In 1990 the quarries got given there 2 hardest sport pitches, Bungles Arete courtesy of Sean Myles and The Very Big and the Very Small from Dawes which gave Britain its technically hardest slab pitch. The holds are small enough that most people can have a maximum of 3 goes before exploding at least 1 fingertip. It's a climb which many very good climbers have done with 1 rest but dispensing with the rest is tricky. Steve Mcclure repeated it in 1998 and after a particularly turd morning I managed it in 2005 with Pete Robins doing a tall mans version in 2010.
The hardest sport routes in the quarries are remarkably varied: Bobbys Groove, Cwms the Dogfish, Medium, Concorde Dawn, New Slatesman, Manic Strain, Serpent Vein, Meltdown, Misogynists Discharge, Sauron, Untouchables, Darkhalf, Wall Within, Wish You Were here, Tambourine Man, The Very Big and the Very Small.
Walls, grooves, aretes, corners, slabs, overhangs.

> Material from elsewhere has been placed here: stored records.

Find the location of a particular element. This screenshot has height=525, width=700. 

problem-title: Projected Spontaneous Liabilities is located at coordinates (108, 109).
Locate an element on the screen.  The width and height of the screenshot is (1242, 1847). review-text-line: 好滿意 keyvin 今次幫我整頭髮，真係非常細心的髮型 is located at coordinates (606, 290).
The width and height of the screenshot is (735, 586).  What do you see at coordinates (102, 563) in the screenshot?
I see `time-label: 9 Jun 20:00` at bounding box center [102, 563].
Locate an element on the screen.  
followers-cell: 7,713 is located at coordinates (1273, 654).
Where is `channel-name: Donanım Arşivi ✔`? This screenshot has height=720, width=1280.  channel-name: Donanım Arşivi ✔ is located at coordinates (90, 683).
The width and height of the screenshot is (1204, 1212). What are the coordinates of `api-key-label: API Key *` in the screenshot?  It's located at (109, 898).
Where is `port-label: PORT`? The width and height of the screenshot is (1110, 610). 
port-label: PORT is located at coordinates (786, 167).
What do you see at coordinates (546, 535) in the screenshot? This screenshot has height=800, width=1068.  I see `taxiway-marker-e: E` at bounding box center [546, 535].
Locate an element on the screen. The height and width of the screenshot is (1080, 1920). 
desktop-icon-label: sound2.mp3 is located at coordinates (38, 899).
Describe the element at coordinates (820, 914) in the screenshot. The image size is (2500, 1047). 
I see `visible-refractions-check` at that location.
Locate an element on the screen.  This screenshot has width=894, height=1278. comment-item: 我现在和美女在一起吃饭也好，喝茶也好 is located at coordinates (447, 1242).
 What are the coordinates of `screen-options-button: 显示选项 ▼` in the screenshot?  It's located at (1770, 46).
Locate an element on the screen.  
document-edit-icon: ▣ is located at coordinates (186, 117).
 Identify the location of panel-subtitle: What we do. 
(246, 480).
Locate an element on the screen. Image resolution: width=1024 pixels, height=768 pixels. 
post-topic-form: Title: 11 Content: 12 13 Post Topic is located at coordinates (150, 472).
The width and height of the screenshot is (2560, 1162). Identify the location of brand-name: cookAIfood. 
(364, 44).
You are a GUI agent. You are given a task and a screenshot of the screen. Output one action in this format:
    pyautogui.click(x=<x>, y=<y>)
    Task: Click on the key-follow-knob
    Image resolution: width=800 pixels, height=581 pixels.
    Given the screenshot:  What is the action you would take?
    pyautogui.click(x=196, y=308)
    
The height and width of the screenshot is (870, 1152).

A climb to suit most peoples tastes with each offering high quality interesting climbing in very atmospheric areas and with plenty of projects left to go.
With the new slate guide and Dawes autobiography pointing towards the Meltdown I was glad to get it done before someone else with a similar boredom threshold to myself. I was actually thinking of putting a halfway lower off which is a 3 star 7c and if anyone can be arsed go for it. To get to 3/4 hieght is superb 8b+ a bit harder than VBVS which leads to a sting move mantel into a hard traverse. It's tricky to grade and my friend Pete Robins who has recently replaced the bolts suggested it could be 9a many years ago but since its ascent he's more reticent. It would be good for it to get some attention as it has some fabulous climbing on it and is the most chuffed I've been at getting up a climb.
The quarries currently have routes which cater across the spectrum from the timid climber to the adventurer. They are always a place to be on guard in as although the Welsh slate was regarded as high quality it's not like climbing on granite and the bolts which protect some of the climbs may have been placed by people who didn't know anything about it! If you get bored of the limestone, dont feel too fit or are watching the showers pass through the slate should be a port of call.